#### Directions for this task:
Scan the entries that follow for the word "Given", then report every line in which it appears.

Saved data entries
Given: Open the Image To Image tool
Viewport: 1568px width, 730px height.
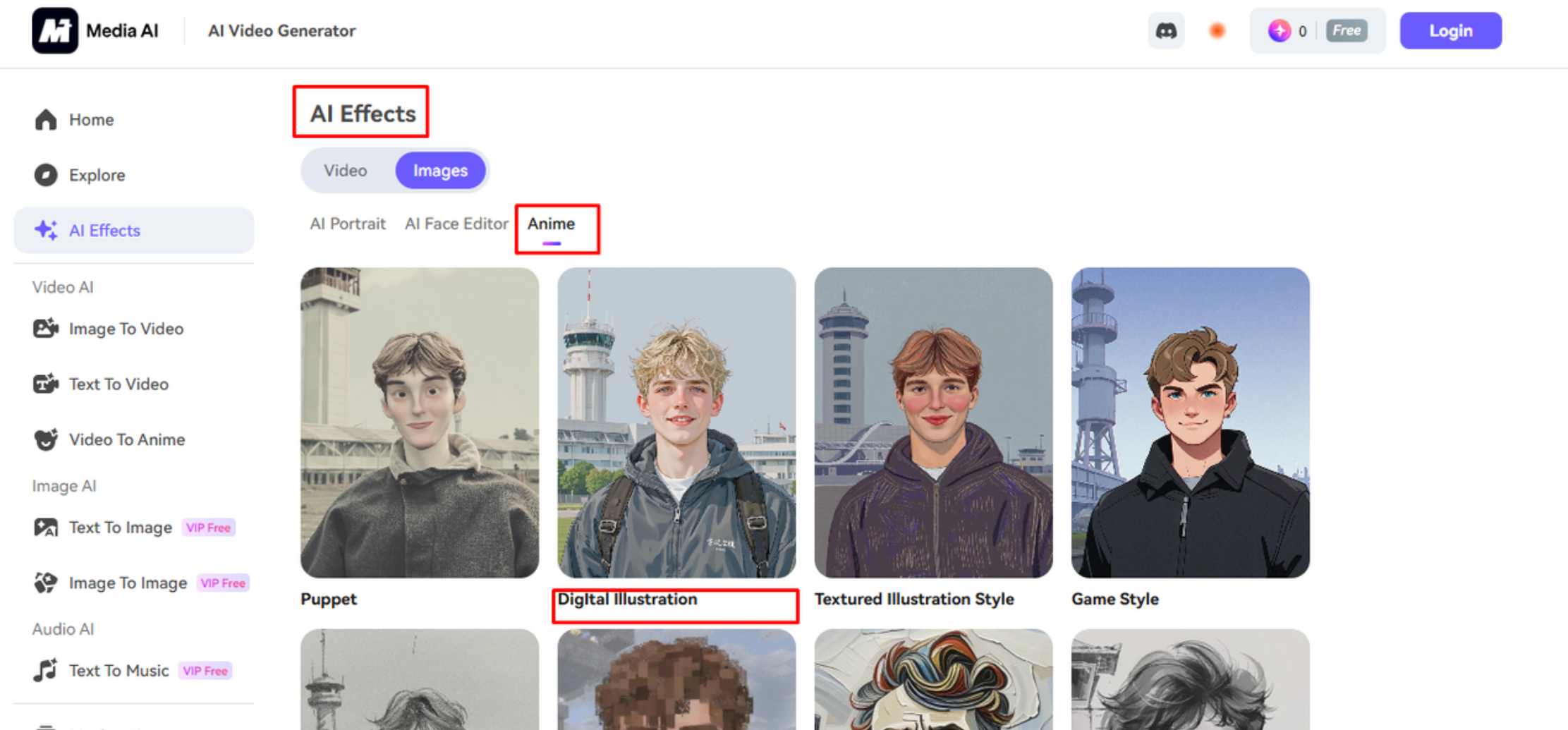Looking at the screenshot, I should (128, 583).
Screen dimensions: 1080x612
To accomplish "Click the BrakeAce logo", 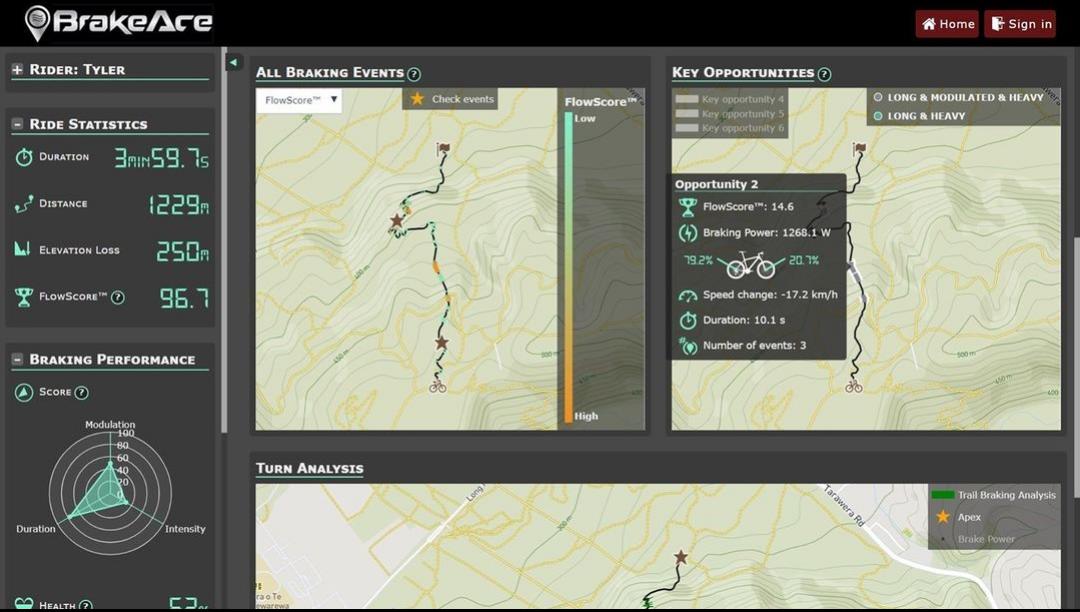I will 118,22.
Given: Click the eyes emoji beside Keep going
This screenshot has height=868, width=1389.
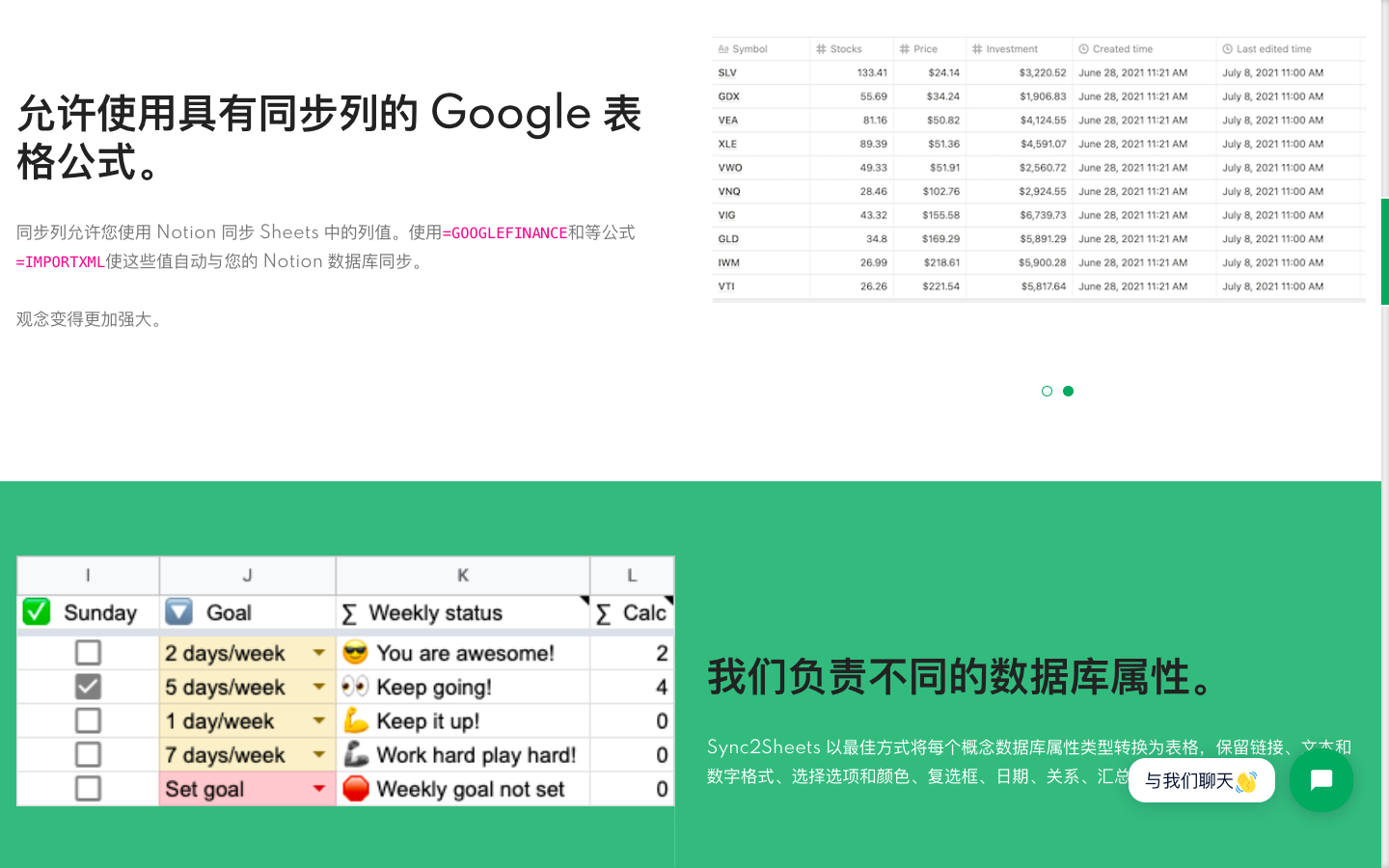Looking at the screenshot, I should click(356, 687).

#### Response area:
Given: Open the Image To Image tool
Given: Click the eyes emoji beside Keep going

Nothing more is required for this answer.